[Opening Document excerpt section]
We found a few stragglers before Ditchling Beacon, which proved to be a long slog. I was feeling it by then and my riders certainly were. With a great effort by all we expected a nice roll over the top! The wind proved to be the biggest challenge of the day and my beautiful Mavic wheels certainly showed me just what can happen when the wind catches them! Once again my girls from Group 4 showed me grit and determination as they battled the conditions and existing strains being made worse by the challenging terrain.
The feed stop in Brighton was well received and a regrouping with a mixture of Group 4 and 5 riders (now with 4 Ride captains) set out towards home. More hills more wind and a hale storm plus a slight de tour by half the Group were but a few of the highlights. The final big climb at Headley, Box Hill was definitely a challenge for all but we had the end in sight.
I heard lot's of advice being given by all the Ride Captains. It was pleasing to know that the riders are taking such an interest in all aspects of their riding and how they can improve. Recovery is important after a ride this demanding. Take care of yourselves and we will see you all fitter and stronger on June 12th for the final Spring Ride.
Group 5 report, by Ride Captain Ian Lobley
The Pearson 150 provided Group 5 riders with a real test to benchmark their fitness and stamina. For many, it was their first ride well over 150km and so in both distance and terrain it was the ideal preparation for the first day of L2P 2011.
[Closing Document excerpt section]
[Opening Data excerpts section]
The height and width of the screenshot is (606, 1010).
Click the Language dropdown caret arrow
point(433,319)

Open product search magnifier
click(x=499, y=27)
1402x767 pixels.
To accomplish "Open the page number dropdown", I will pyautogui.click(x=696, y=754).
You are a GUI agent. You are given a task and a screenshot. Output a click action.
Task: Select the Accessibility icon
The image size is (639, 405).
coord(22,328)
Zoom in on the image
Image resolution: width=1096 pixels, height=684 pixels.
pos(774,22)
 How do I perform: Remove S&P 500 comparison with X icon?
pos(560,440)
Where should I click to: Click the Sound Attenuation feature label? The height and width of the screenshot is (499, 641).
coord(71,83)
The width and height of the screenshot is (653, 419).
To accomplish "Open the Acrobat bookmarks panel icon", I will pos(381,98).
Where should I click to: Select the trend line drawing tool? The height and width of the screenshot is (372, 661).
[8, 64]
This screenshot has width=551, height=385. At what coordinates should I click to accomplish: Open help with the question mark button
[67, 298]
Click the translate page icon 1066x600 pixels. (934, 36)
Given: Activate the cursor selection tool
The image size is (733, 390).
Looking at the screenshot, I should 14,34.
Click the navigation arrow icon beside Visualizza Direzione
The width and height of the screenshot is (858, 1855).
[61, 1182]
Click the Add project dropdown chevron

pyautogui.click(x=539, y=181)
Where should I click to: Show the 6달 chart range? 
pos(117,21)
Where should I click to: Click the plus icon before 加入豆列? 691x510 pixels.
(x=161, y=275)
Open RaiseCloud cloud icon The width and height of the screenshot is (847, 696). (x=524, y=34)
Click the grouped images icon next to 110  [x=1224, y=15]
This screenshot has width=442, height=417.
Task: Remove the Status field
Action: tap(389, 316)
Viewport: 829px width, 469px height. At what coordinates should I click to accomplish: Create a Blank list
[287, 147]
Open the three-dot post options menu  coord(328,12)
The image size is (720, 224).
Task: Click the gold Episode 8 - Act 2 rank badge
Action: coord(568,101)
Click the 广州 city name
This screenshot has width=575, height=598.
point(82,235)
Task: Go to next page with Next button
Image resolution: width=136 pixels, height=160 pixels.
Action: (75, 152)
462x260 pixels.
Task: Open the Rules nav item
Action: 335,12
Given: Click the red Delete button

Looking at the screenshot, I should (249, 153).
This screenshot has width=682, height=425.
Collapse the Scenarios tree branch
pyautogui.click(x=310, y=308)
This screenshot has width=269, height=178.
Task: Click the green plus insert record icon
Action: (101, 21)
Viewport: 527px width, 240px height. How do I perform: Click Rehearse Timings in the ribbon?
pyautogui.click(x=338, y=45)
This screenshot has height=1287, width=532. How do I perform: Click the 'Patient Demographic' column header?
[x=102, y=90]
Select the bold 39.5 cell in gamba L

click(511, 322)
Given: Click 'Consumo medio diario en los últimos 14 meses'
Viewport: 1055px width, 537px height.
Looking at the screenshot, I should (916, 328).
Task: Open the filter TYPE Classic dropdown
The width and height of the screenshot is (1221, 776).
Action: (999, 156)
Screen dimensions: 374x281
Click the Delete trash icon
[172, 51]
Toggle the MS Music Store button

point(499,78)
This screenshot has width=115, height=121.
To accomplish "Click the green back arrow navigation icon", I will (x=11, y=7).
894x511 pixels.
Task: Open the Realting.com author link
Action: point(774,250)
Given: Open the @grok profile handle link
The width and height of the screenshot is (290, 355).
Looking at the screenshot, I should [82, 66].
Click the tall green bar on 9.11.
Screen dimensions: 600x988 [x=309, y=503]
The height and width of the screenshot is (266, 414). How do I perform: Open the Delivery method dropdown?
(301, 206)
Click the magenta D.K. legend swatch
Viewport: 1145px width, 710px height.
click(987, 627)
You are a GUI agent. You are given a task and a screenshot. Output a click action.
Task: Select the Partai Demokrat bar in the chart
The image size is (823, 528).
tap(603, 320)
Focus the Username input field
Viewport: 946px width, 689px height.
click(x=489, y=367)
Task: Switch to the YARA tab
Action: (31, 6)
[Closing Data excerpts section]
#### What to do:
Write the next part of the cycling ride report, carrying on from the last sentence of the Group 5 account above.

#### Response to the exercise:
As planned, Group 5 rolled out last and was in fact one of the smaller groups. We had not really planned to ride together as one group and soon the frequent hills, road junctions and the presence of dozens of other riders soon meant the group was spread across a few kilometres of road.
The temperature was comfortable and the sun came out from behind the clouds enough to convince most riders that shorts were warm enough - but only just. The strong westerly wind was the dominant weather feature of the day and this provided plenty of challenges - of this, more later.
Sub-groups formed and broke as we headed south, the rolling countryside between the Downs provided a gentle prelude to the main event of the first half - Ditchling Beacon. For Ditchling Virgins the gradient was something of a shock and the way you ride towards the sunlight, thinking it is the top, only to find there is still a third of the climb to go, tested the resilience of many.
The wind was howling across the top of the Beacon as we headed towards Brighton but we all enjoyed the decent and a fast paced ride onto the seafront. The first feeding station was very welcome (and had some excellent cake and nuts) and Group 5 and some Group 4 riders re-grouped and headed back out of Brighton.
The strongest sidewind of the day was experienced as we went over the top of the Downs - we had to lean into the wind from our left - a new experience for many riders. The ride towards the Surrey Hills was steady and without incident. Group 5 riders had the advantage of 'route knowledge' from the last Spring Ride as the route retraced our path through Little Switzerland and Headley Road - everyone coped well with the climbs and we all headed towards Epsom and then the drop into Sutton.
With only one mechanical, no (reported) punctures and all riders coping well with a challenging day, this counted as a very positive step towards L2P 2011 and Group 5 riders will take away plenty of confidence, valuable experience as well as some sore legs.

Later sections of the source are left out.